Accounting is the art of measuring and communicating financial information. To maintain uniformity and consistency in preparing and maintaining books of accounts, certain rules or principles have been evolved. These rules or principles are classified as concepts and conventions. One of the important concept in accounting is “Measurement” (Mattessich, 1977)
Accounting is the language of business. It is a profession that is being guided by principles, concepts, conventions, laws, etc. All these fundamental building blocks serve as common and general compasses to all practitioners of the profession. In some cases, they are nation-wide tailored, while in other cases, they are universally tailored. Accounting as a living, practical, dynamic and realistic profession covers so many areas of social, economic (business), and governmental activities. Surely, any endeavour that involves monetary and material activities create a room for the services of Accounting. Many of the human endeavours for which the accounting profession plays significant (some times inevitable) roles include; Banking, Insurance, Manufacturing, Farming Contracting, Oil and Gas, Mining, Transportation (Air, Land and Sea), Educational Institutions, Churches, Ministries, ICT, Hire Purchase, Local Government Authorities, Estate Businesses, Export and Import Businesses, Bill of Exchange Transactions, Royalties Transactions, Consignment Transactions, Stock Market Transactions, Sports, Entertainment, Hospitals and Hospitality Industry, etc.
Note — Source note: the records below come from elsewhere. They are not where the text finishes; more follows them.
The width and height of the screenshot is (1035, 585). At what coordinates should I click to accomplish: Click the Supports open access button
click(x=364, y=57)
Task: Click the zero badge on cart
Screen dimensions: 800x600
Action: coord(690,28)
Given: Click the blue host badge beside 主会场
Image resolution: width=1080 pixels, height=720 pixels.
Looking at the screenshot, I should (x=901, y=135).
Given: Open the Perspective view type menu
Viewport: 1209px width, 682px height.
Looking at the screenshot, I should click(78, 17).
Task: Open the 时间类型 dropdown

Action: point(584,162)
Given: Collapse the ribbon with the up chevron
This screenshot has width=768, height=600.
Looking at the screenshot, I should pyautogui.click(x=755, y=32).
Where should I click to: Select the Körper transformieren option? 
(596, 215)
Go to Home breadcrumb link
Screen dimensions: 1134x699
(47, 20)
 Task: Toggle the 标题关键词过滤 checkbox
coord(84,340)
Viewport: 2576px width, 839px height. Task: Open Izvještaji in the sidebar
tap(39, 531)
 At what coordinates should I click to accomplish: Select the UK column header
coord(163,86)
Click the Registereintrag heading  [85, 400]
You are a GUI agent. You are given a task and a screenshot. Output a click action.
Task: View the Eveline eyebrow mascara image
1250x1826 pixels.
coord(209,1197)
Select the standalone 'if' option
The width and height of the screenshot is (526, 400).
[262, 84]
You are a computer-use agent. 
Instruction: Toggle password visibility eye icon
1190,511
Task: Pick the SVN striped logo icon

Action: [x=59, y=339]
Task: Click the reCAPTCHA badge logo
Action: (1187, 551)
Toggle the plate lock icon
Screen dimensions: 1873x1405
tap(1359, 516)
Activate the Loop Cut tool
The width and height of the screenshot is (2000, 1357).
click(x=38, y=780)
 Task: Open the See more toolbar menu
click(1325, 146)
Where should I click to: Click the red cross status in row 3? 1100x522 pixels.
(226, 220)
Generally, the accounting professionals calling in the United States as well as in the whole world seemed to be focused on the readiness and examining of money related articulations. Many people consider Certified Public Accountants (CPAs) and different experts of accounting while saying financial accounting. In any case, in different parts of the world, management accounting order is a division of the accounting field (Sahi and Dua 2012). Management accounting and financial accounting are two distinct callings in such locales. Administration accounting, as a sub control, manages money related and non-monetary data to bolster a scope of administrative choices. Then again, money related accounting focuses on monetary information just to bolster both loan bosses' and financial specialists' choices on capital allotment (Kinney and Raiborn 2008). Management accounting fundamentally concentrates on enhancing business execution yet not guaranteeing that the business complies with the set measures. From this perspective, it is evident that monetary accounting dominates management
The Burns and Scapens framework for analyzing managerial accounting change was built on the study of old institutional economics, which sees "economics as a process of social provision, subject to multiple and cumulative causation." This view culminates in a model that argues that the managerial accounting practices at institutions are subject to a process of constant change, influenced by routines and rules. The institutions contribute to these routines and rules, but so do actions on the part of managers within the institutions. By combining multiple influences over time, we arrive at modern managerial accounting practice. In other words, Burns and Scapens tells us that managerial accounting practice changes over time, influenced by a number of factors including rules, routines and actions.